Aug 6 (Reuters) - Elon Musk's social media platform X on
Tuesday sued a global advertising alliance and several major
companies, including Mars and CVS Health ( CVS ), accusing them of
unlawfully conspiring to boycott the site and causing it to lose
revenue.
X filed the lawsuit in federal court in Texas against the
World Federation of Advertisers, Unilever ( UL ) and Danish
renewable energy company Orsted, in addition to Mars and CVS
Health ( CVS ).
The lawsuit said advertisers, acting through a World
Federation of Advertisers initiative called Global Alliance for
Responsible Media, collectively withheld "billions of dollars in
advertising revenue" from X, previously known as Twitter.
It said they acted against their own economic self-interests
in a conspiracy against the platform that violated U.S.
antitrust law.
The World Federation of Advertisers, Unilever ( UL ), Mars, CVS
Health ( CVS ) and Orsted did not immediately respond to requests for
comment.
In a statement on Tuesday about the lawsuit, X's chief
executive Linda Yaccarino said "people are hurt when the
marketplace of ideas is constricted. No small group of people
should monopolize what gets monetized."
Ad revenue at X slumped for months after Musk bought the
company in 2022. Some advertisers had been wary of ad spending
under Musk amid questions and fears that their brands would
appear next to harmful content that under prior owners might
have been removed.
The advertising group launched the responsible media
initiative in 2019 to "help the industry address the challenge
of illegal or harmful content on digital media platforms and its
monetization via advertising."
Christine Bartholomew, an antitrust expert and professor at
University at Buffalo's law school told Reuters that lawsuits
alleging unlawful boycotts can face a high bar.
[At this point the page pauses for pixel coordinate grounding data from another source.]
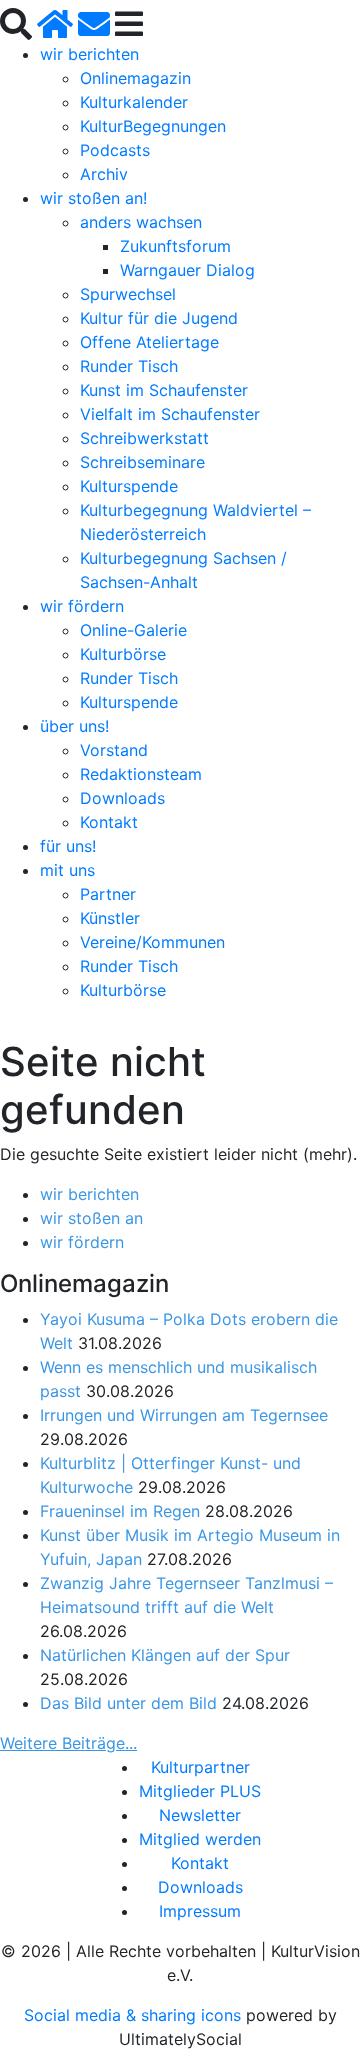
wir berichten (89, 54)
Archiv (104, 174)
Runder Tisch (129, 366)
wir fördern (82, 606)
X must show that there was an actual agreement to boycott
joined by each advertiser, Bartholomew said. "Proving this
requirement is no small hurdle" in cases where an agreement
might be implicit, she said.
Even if the case succeeds, X cannot force companies to spend
ad revenue on the platform, Bartholomew said.
The case was filed in the Northern District of Texas and
assigned to U.S. District Judge Reed O'Connor. The district has
become a favored destination for conservatives suing to block
Biden administration policies.
X said in its lawsuit that it has applied brand-safety
standards that are comparable to those of its competitors and
that "meet or exceed" measures specified by the Global Alliance
for Responsible Media.
The lawsuit said X has become a "less effective competitor"
in the sale of digital advertising.
X is seeking unspecified damages and a court order against
any continued efforts to conspire to withhold ad dollars.
Video-sharing company Rumble on Tuesday filed a separate
antitrust lawsuit against the World Federation of Advertisers.